Gerda Ludwig von der Arbeitsstelle Interkulturelle Erziehung in der Stadt Ludwigshafen begrüßt es, dass immer mehr Erzieherinnen mit verschiedenen Sprachen und kulturellem Hintergrund in den Kindertagesstätten arbeiten. Sie weiß, wie wichtig es ist, mit den Kindern in Dialog zu treten, beim Erzählen und auch beim Vorlesen.

Sprachen und Kulturen zusammenbringen

Die BASF SE unterstützte den Fachtag ebenso wie das VII. Internationale Erzählfest in der Metropolregion Rhein-Neckar. Dr. Kristin Januschke vom Bereich Corporate Citizenship – Bildung der BASF SE begründet dieses Engagement damit, dass es gerade für ein weltweit agierendes Unternehmen wichtig sei, verschiedene Sprachen und Kulturen zusammen zu bringen – Teilhabe und Integration, auch im frühkindlichen Bereich, sind daher wichtige Schwerpunkte des gesellschaftlichen Engagements. Dr. Januschke betonte gegenüber den Teilnehmenden, dass es beim Erzählen nicht um Perfektion, sondern um Zuwendung zu den Menschen gehe.

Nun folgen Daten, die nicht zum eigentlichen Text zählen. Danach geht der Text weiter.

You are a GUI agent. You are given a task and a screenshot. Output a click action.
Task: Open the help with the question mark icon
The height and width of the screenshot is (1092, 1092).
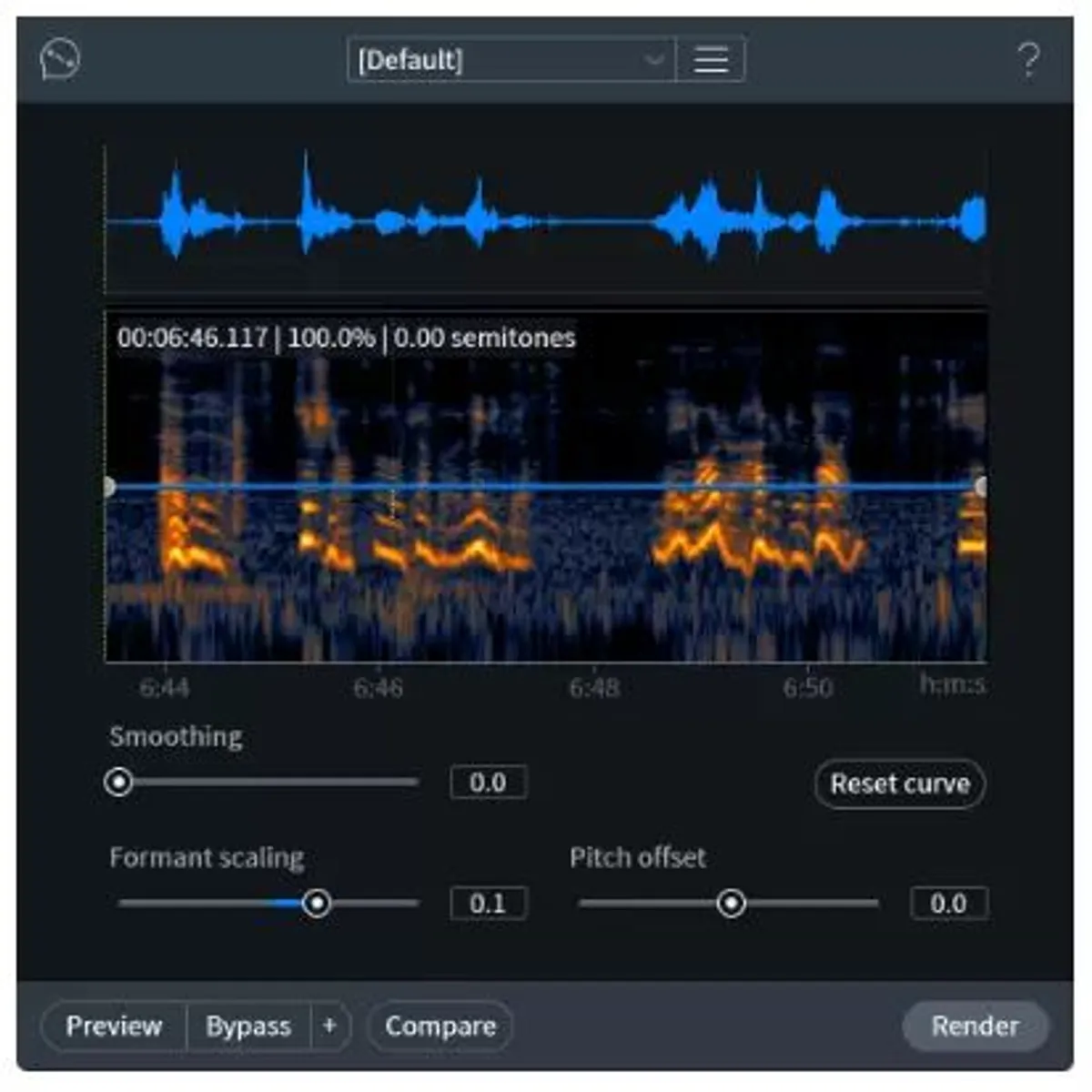point(1029,60)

Auch Ulrike Gentner, Leiterin der Familienbildung im HPH, ist überzeugt, dass Geschichten helfen, damit Zuhörende und Erzählende gemeinsam eine neue Welt herstellen. Beim Erzählen von Geschichten und im interkulturellen Austausch geht es aus ihrer Sicht auch um Zugangsgerechtigkeit zu Bildung und um die Achtung vor der Kultur Anderer. Maßgebende Werte wie Anerkennung und Gleichheit seien Richtschnur für eine interkulturelle Öffnung von Menschen und Organisationen. Ein Schlüssel liege im Verstehen und Achten von Gleichheit und Differenz.
Ulrike Gentner dankte der BASF SE und allen Mitwirkenden für die Unterstützung des Fachtags.